AUFGABENSTELLUNG:
Gib aus dem Artikel über die Kasseler Videothek die Passage wortgetreu aus, die mit den Worten „Durchhalten, irgendwie: In“ anfängt und mit „Tage scheinen gezählt.“ schließt.

AUSGANGSTEXT:
════════

Dinosaurier der Medienwelt

Durchhalten, irgendwie: In Kassel steht die vielleicht älteste Videothek der Welt

  • Timo Lindemann, Kassel
  • Lesedauer: 3 Min.
Seit mehr als 40 Jahren steht Eckhard Baum in seinem Laden und verleiht Filme. Er betreibt im hessischen Kassel die älteste Videothek Deutschlands. Doch deren Tage scheinen gezählt.

Wenn die Glocke schellt und sich die mit Filmplakaten beklebte Tür zum Video Film-Shop in Kassel (Hessen) öffnet, beginnt eine kleine Zeitreise. Ein erster Raum: eine alte Theke, Karteikarten statt Computer. Ein Sammelsurium von Kinderfilm-DVDs steht mannshoch in den selbst gebauten Holzregalen, die Filme für ältere sind in anderen Räumen untergebracht. Gummiringe zeigen an, wenn ein Film derzeit nicht verfügbar ist.

Eckhard Baum betreibt die nach eigenen Angaben älteste Videothek der Welt - und die hat sich seit Jahrzehnten kaum verändert. »Ich war der erste und will auch der letzte sein, zumindest in Kassel«, sagt der 77-Jährige. 1998 bestätigte ihm das »Guinness-Buch der Rekorde«, die älteste Videothek Deutschlands zu betreiben. Und als diese ist der Kasseler Video Film-Shop auch beim Interessenverband des Video- und Medienfachhandels in Deutschland (IVD) bekannt. Baum sagt: »Es ist sogar die älteste der Welt, denn in den USA hat die erste erst 1977 eröffnet.« Er selbst startete 1975 seinen Filmverleih, damals noch mit Super8-Filmen - ein bis in die 1980er Jahre gängiges Format - unter dem Namen »Videotheke«. »Ich war Filmfan, und Freunde liehen sich meine Filme oft aus, also hab ich gedacht, warum kein Geschäft daraus machen.« Mit VCR-Longplay, Video 2000, Beta Max und VHS sah Baum einige Systeme kommen und gehen - heute bietet er 13 000 verschiedene Titel an, meist auf DVD und Blu-Ray.

════════

VORLIEGENDE DATEN:
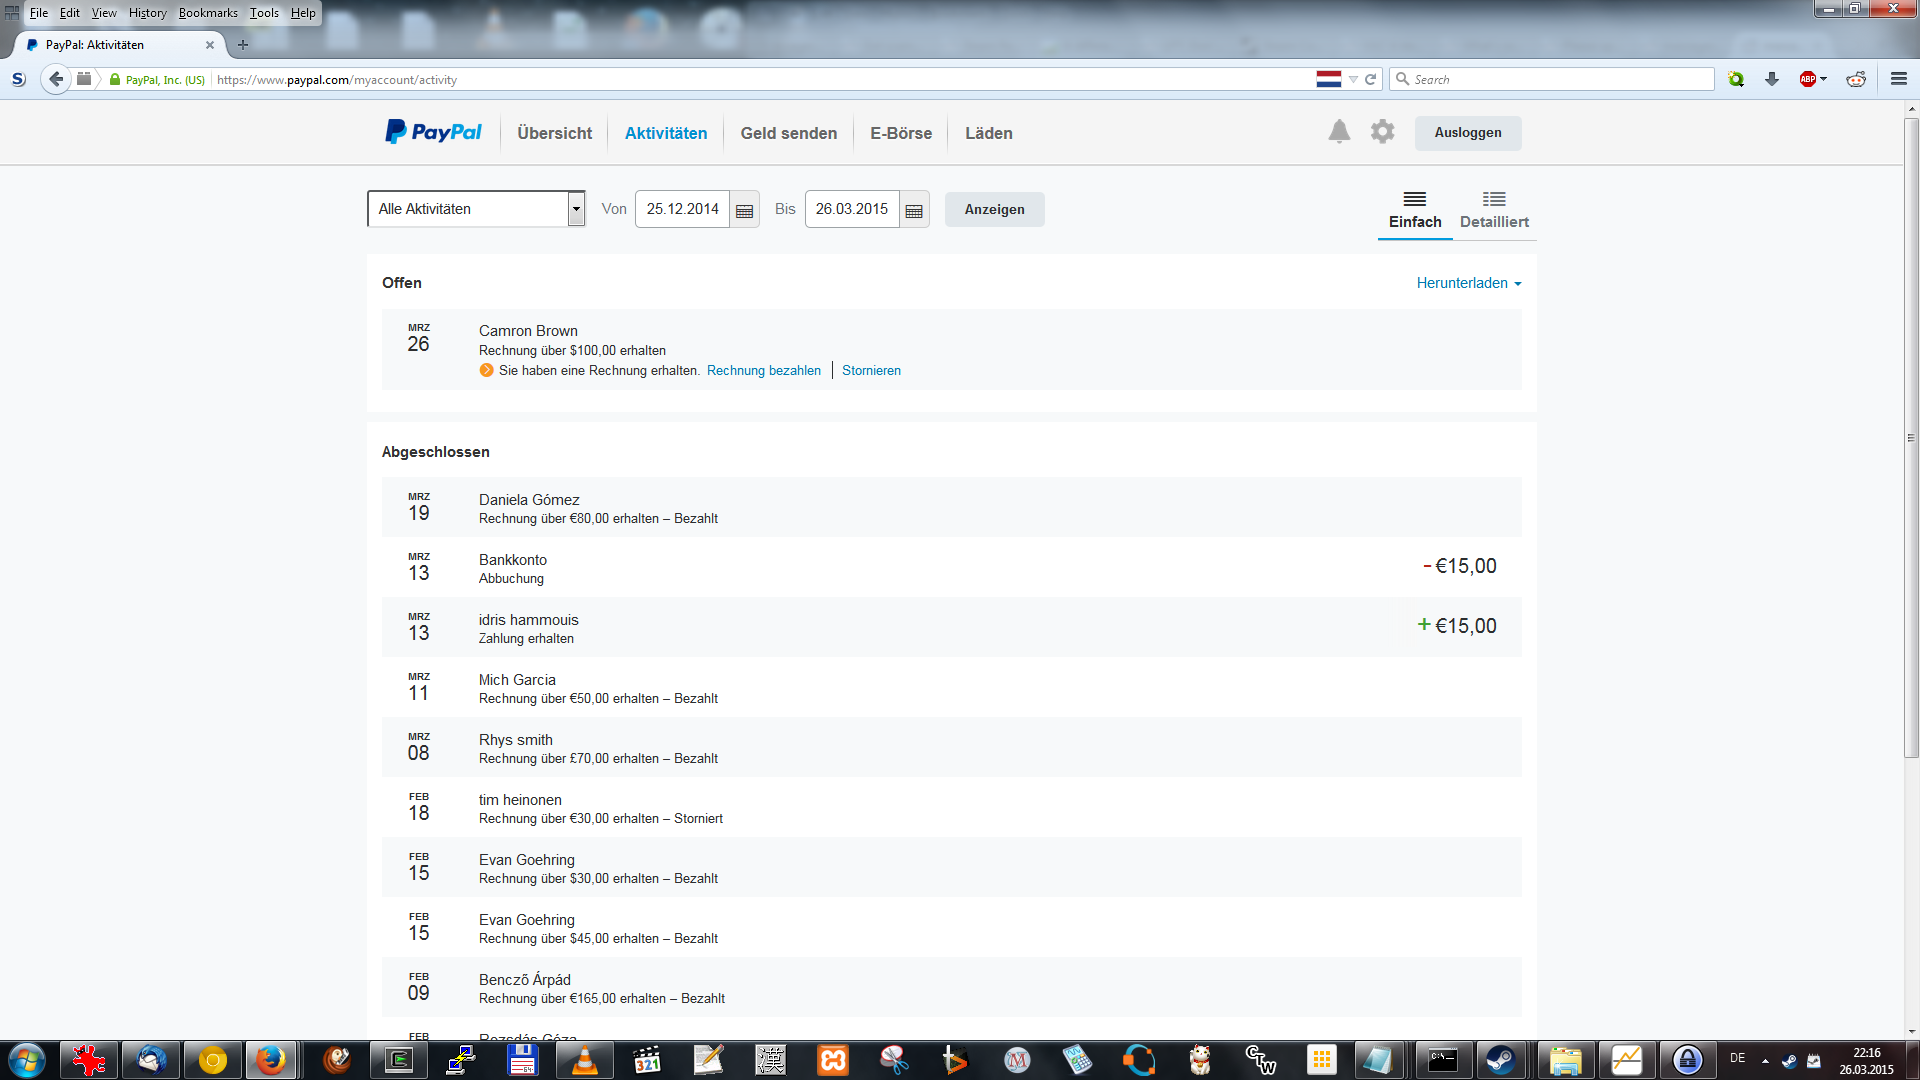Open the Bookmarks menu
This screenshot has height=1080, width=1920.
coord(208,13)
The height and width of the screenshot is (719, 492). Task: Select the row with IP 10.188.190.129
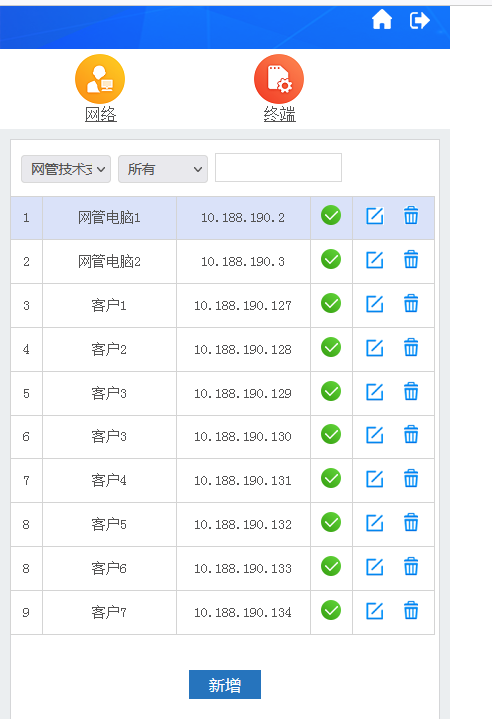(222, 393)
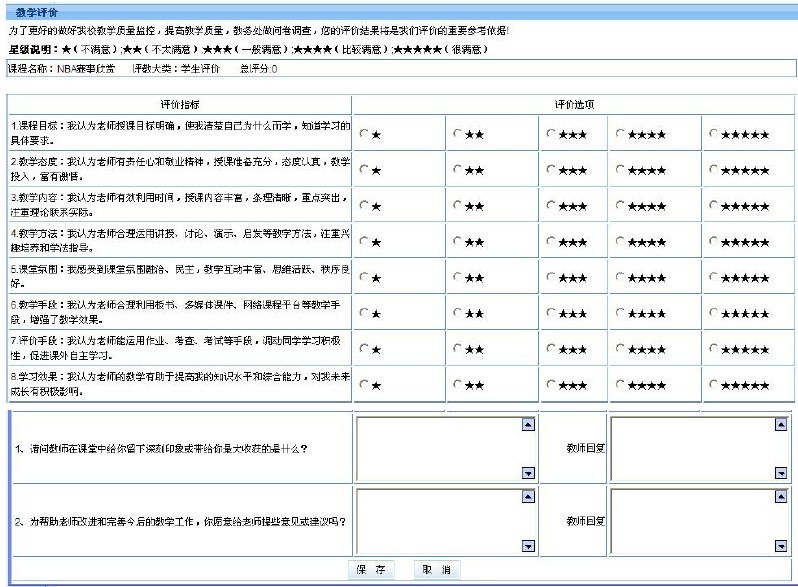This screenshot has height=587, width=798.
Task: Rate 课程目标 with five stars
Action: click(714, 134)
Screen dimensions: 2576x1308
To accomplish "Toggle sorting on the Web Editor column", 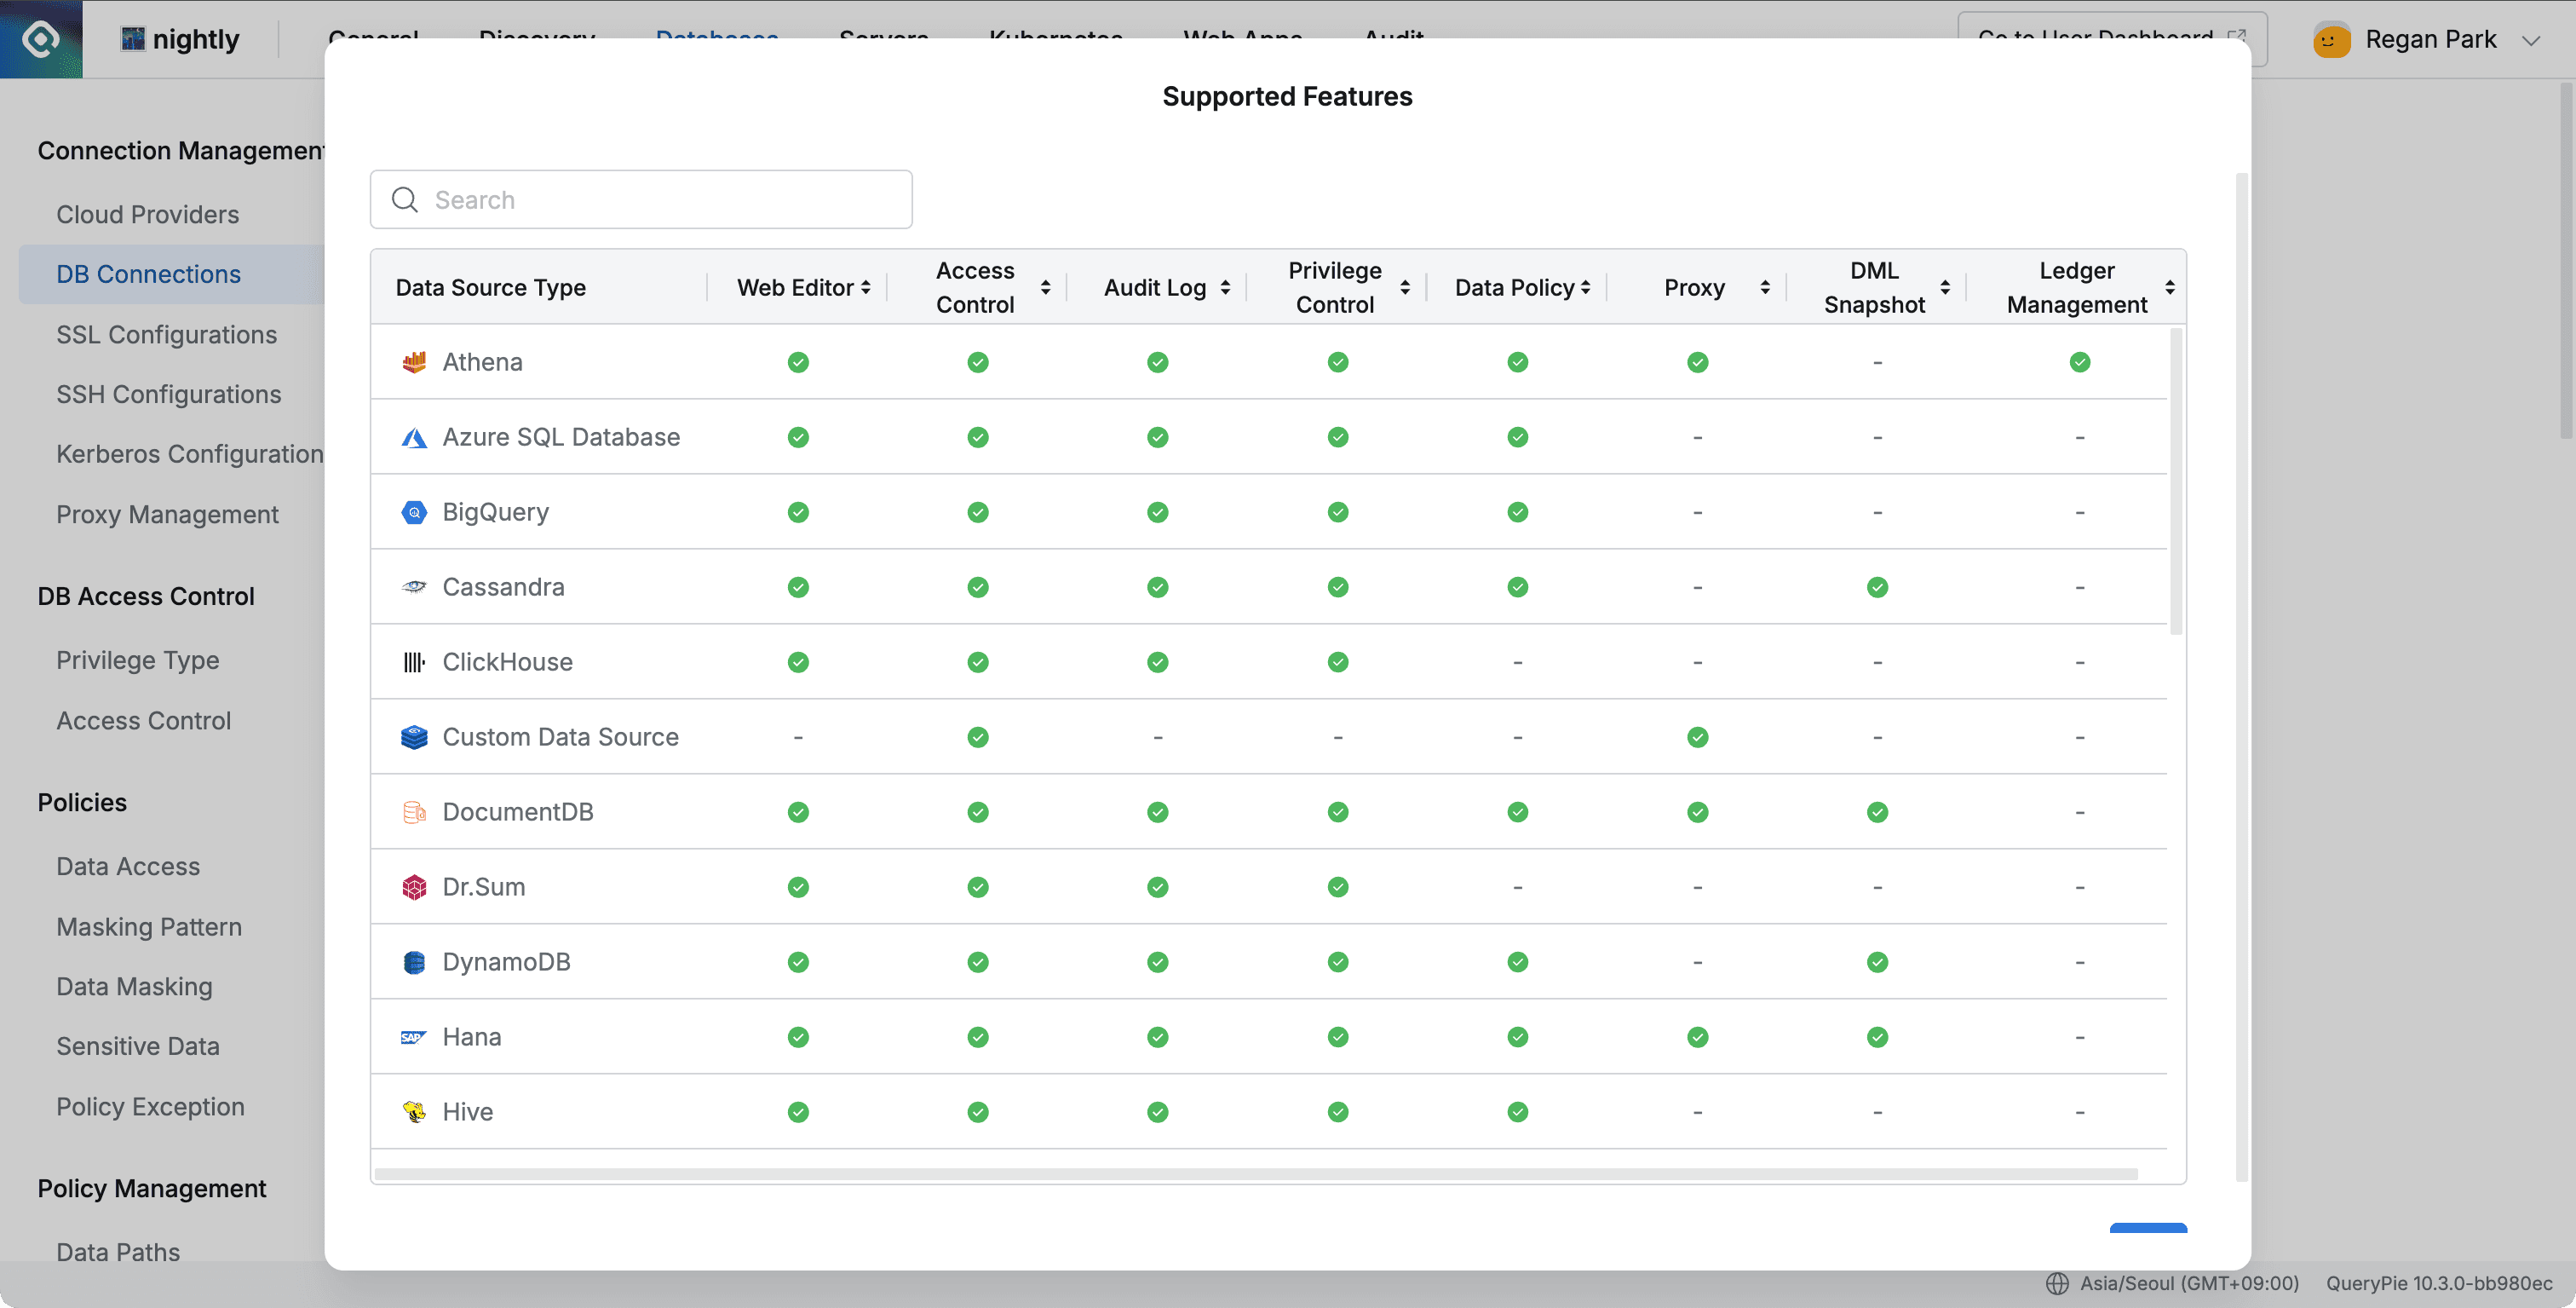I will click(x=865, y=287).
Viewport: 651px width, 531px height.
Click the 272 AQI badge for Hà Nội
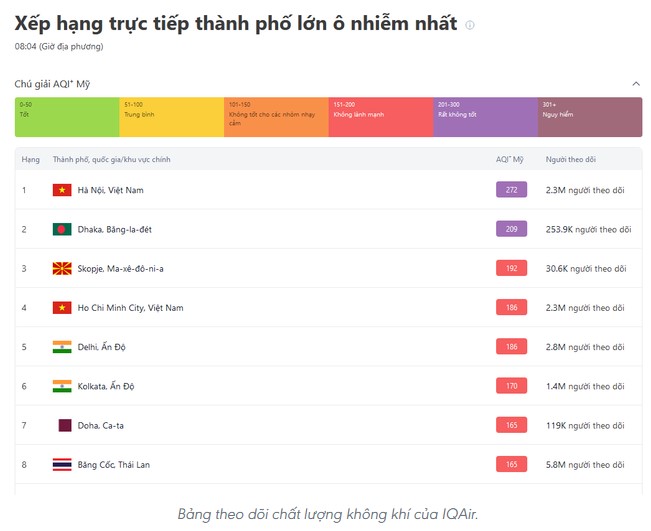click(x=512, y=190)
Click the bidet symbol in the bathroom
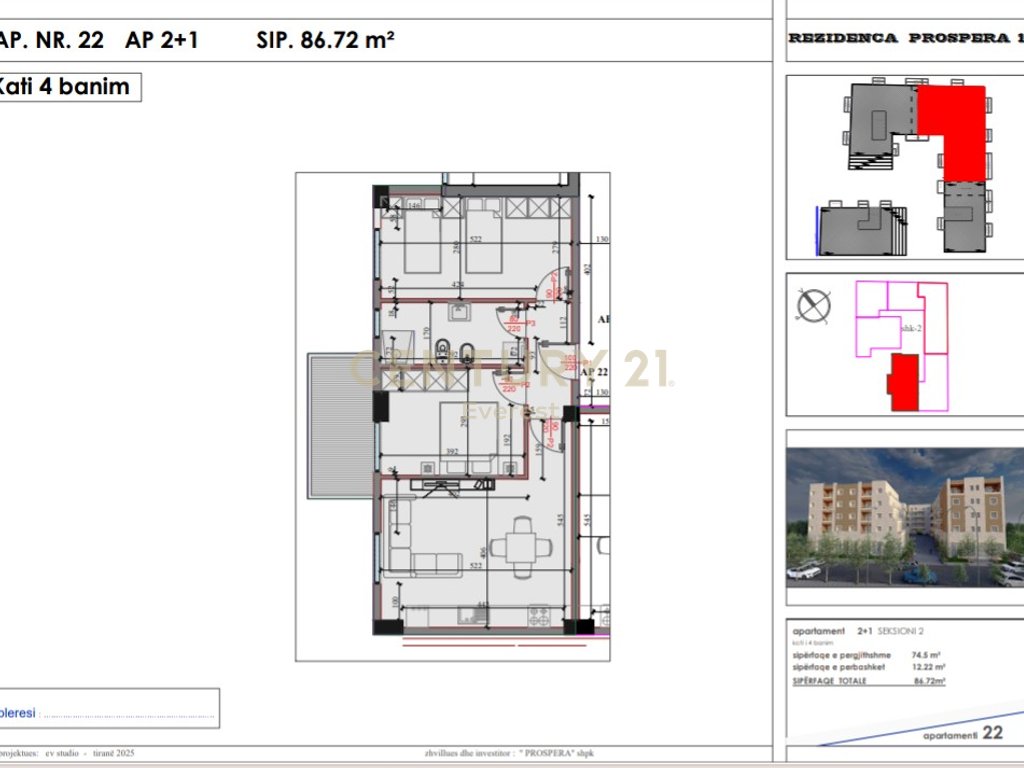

════════

LÖSUNG:
Durchhalten, irgendwie: In Kassel steht die vielleicht älteste Videothek der Welt

  • Timo Lindemann, Kassel
  • Lesedauer: 3 Min.
Seit mehr als 40 Jahren steht Eckhard Baum in seinem Laden und verleiht Filme. Er betreibt im hessischen Kassel die älteste Videothek Deutschlands. Doch deren Tage scheinen gezählt.